The final question is: which cure strategy should we use for the CNS reservoir and how should we monitor this reservoir in cure inventions? The main goal of targeting the CNS reservoir will be to select a carefully tailored combination of two or more strategies that can eradicate, or permanently block, the replication-competent viral reservoir in the CNS while preventing permanent neurological damage.

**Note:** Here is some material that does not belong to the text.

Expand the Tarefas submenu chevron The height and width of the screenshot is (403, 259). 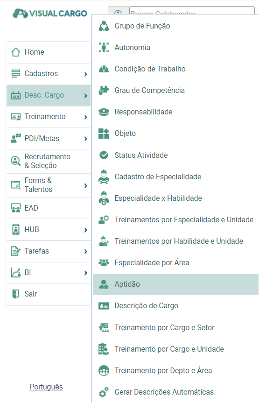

Currently, the most popular approach is the shock and kill, however, implementing this approach without having proper knowledge of the CNS reservoir and the efficacy of killing, carries a great deal of risk. In contrast, the block and lock strategy or the use of CRISPR to excise proviral DNA or block gene transcription is much more neurologically safe, in terms of bypassing cell activation and HIV production. Although it remains to be studied how much of the reservoir needs to be blocked or eradicated to prevent rebound viremia, as none of these methods are likely to be capable of targeting all latently infected cells. A case in point is the Boston patients, who despite having an undetectable viral load in their blood and peripheral tissues, faced HIV reactivation and viral rebound suggesting that HIV cure most likely requires complete eradication or blocking of de novo infections. Furthermore, while the defective reservoir is not considered part of the HIV reservoir due to its replication incompetence, defective proviruses have been repeatedly reported to express HIV RNA transcripts and proteins that have not only been found to play a role in the development of neuropathogenesis but are also hypothesized to function as a decoy by distracting immune cells from targeting the intact reservoir. Taking this into consideration, the prevalence of a transcriptionally active defective reservoir, after the eradication of the intact reservoir, could still cause serious neurological complications among the HIV-infected population.

Unfortunately, determining the degree of depletion or eradication of the CNS reservoir in living subjects is not possible due to the ethical restriction of pre-mortem brain biopsies. Consequently, the examination of CSF will remain the best resource for assessing HIV in the brain. CNS HIV monitoring should include serial sampling of paired CSF and plasma, before, during, and after a cure intervention [84]. Several CSF markers have been reported that can be used to monitor CNS immune activation, inflammation, and neuronal injury including neopterin [85], neurofilament light chain [86], YKL-40 [87,88], and Trem2 [89]. Measurement of these CSF markers during the intervention would give insight into the state of microglia activation, neuroinflammation, and possible neuronal damage. However, since lumbar puncture is an invasive procedure and uncomfortable for the patient, more research is needed on the development of blood biomarkers to monitor HIV activity in the CNS [90]. In HIV cure-directed clinical trials using analytical treatment interruptions (ATIs), CSF viral rebound should be phylogenetically characterized together with plasma rebound viruses to investigate CNS compartmentalization. Finally, after ART resumption, CSF viremia and inflammation must be monitored to ensure a return to baseline values and a clinical neurological examination or neuropsychological testing should be conducted to determine whether any neurological impairment occurred [84].